-- Activity --
Could you return every record below without changing a word?

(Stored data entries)
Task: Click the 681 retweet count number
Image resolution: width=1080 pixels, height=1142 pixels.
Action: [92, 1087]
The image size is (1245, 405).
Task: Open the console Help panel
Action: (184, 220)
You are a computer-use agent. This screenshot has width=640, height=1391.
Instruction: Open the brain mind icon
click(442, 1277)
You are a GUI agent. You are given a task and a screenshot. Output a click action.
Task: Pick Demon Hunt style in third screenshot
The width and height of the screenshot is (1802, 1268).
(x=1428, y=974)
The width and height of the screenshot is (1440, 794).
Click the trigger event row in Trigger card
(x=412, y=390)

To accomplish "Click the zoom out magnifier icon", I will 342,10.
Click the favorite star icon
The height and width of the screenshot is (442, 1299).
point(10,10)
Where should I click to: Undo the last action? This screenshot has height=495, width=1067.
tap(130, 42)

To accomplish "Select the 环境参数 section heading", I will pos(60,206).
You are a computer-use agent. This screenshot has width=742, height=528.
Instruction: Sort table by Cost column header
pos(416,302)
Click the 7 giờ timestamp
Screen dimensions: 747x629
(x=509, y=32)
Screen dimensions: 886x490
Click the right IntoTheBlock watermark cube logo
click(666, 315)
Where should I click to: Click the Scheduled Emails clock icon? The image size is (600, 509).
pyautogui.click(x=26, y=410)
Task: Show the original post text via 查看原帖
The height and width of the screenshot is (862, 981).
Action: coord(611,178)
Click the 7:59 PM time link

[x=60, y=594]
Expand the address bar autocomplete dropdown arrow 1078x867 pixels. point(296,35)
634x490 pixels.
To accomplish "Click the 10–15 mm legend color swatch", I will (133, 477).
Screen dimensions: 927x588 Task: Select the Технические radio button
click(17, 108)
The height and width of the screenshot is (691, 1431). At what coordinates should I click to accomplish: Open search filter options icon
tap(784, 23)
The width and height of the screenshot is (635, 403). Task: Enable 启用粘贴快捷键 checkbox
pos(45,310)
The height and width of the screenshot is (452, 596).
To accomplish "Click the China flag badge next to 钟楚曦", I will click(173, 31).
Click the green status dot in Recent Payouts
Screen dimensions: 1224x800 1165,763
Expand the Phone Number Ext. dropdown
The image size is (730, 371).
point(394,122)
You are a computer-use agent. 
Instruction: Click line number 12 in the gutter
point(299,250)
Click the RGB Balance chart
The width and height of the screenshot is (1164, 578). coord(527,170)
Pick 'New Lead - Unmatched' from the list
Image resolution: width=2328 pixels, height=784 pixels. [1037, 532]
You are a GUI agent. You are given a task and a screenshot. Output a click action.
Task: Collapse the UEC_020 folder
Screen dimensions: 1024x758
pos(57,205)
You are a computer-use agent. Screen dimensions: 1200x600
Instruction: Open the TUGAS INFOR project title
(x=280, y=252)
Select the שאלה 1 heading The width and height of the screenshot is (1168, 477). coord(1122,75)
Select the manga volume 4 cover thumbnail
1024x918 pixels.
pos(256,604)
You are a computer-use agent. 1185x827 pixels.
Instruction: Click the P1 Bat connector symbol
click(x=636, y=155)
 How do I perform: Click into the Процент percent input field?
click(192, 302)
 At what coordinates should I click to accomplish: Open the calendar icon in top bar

-- Output for this exercise --
Task: Click the 681 retweet count number
Image resolution: width=1080 pixels, height=1142 pixels.
Action: [92, 1087]
The image size is (1245, 405).
Task: Open the console Help panel
Action: (184, 220)
You are a computer-use agent. This screenshot has width=640, height=1391.
Instruction: Open the brain mind icon
click(442, 1277)
You are a GUI agent. You are given a task and a screenshot. Output a click action.
Task: Pick Demon Hunt style in third screenshot
The width and height of the screenshot is (1802, 1268).
(x=1428, y=974)
The width and height of the screenshot is (1440, 794).
Click the trigger event row in Trigger card
(x=412, y=390)

To accomplish "Click the zoom out magnifier icon", I will 342,10.
Click the favorite star icon
The height and width of the screenshot is (442, 1299).
point(10,10)
Where should I click to: Undo the last action? This screenshot has height=495, width=1067.
tap(130, 42)

To accomplish "Select the 环境参数 section heading", I will pos(60,206).
You are a computer-use agent. This screenshot has width=742, height=528.
Instruction: Sort table by Cost column header
pos(416,302)
Click the 7 giờ timestamp
Screen dimensions: 747x629
(x=509, y=32)
Screen dimensions: 886x490
Click the right IntoTheBlock watermark cube logo
click(666, 315)
Where should I click to: Click the Scheduled Emails clock icon? The image size is (600, 509).
pyautogui.click(x=26, y=410)
Task: Show the original post text via 查看原帖
The height and width of the screenshot is (862, 981).
Action: coord(611,178)
Click the 7:59 PM time link

[x=60, y=594]
Expand the address bar autocomplete dropdown arrow 1078x867 pixels. point(296,35)
634x490 pixels.
To accomplish "Click the 10–15 mm legend color swatch", I will (133, 477).
Screen dimensions: 927x588 Task: Select the Технические radio button
click(17, 108)
The height and width of the screenshot is (691, 1431). At what coordinates should I click to accomplish: Open search filter options icon
tap(784, 23)
The width and height of the screenshot is (635, 403). Task: Enable 启用粘贴快捷键 checkbox
pos(45,310)
The height and width of the screenshot is (452, 596).
To accomplish "Click the China flag badge next to 钟楚曦", I will click(173, 31).
Click the green status dot in Recent Payouts
Screen dimensions: 1224x800 1165,763
Expand the Phone Number Ext. dropdown
The image size is (730, 371).
point(394,122)
You are a computer-use agent. 
Instruction: Click line number 12 in the gutter
point(299,250)
Click the RGB Balance chart
The width and height of the screenshot is (1164, 578). coord(527,170)
Pick 'New Lead - Unmatched' from the list
Image resolution: width=2328 pixels, height=784 pixels. [1037, 532]
You are a GUI agent. You are given a task and a screenshot. Output a click action.
Task: Collapse the UEC_020 folder
Screen dimensions: 1024x758
pos(57,205)
You are a computer-use agent. Screen dimensions: 1200x600
Instruction: Open the TUGAS INFOR project title
(x=280, y=252)
Select the שאלה 1 heading The width and height of the screenshot is (1168, 477). coord(1122,75)
Select the manga volume 4 cover thumbnail
1024x918 pixels.
pos(256,604)
You are a computer-use agent. 1185x827 pixels.
Instruction: Click the P1 Bat connector symbol
click(x=636, y=155)
 How do I perform: Click into the Процент percent input field?
click(192, 302)
 At what coordinates should I click to accomplish: Open the calendar icon in top bar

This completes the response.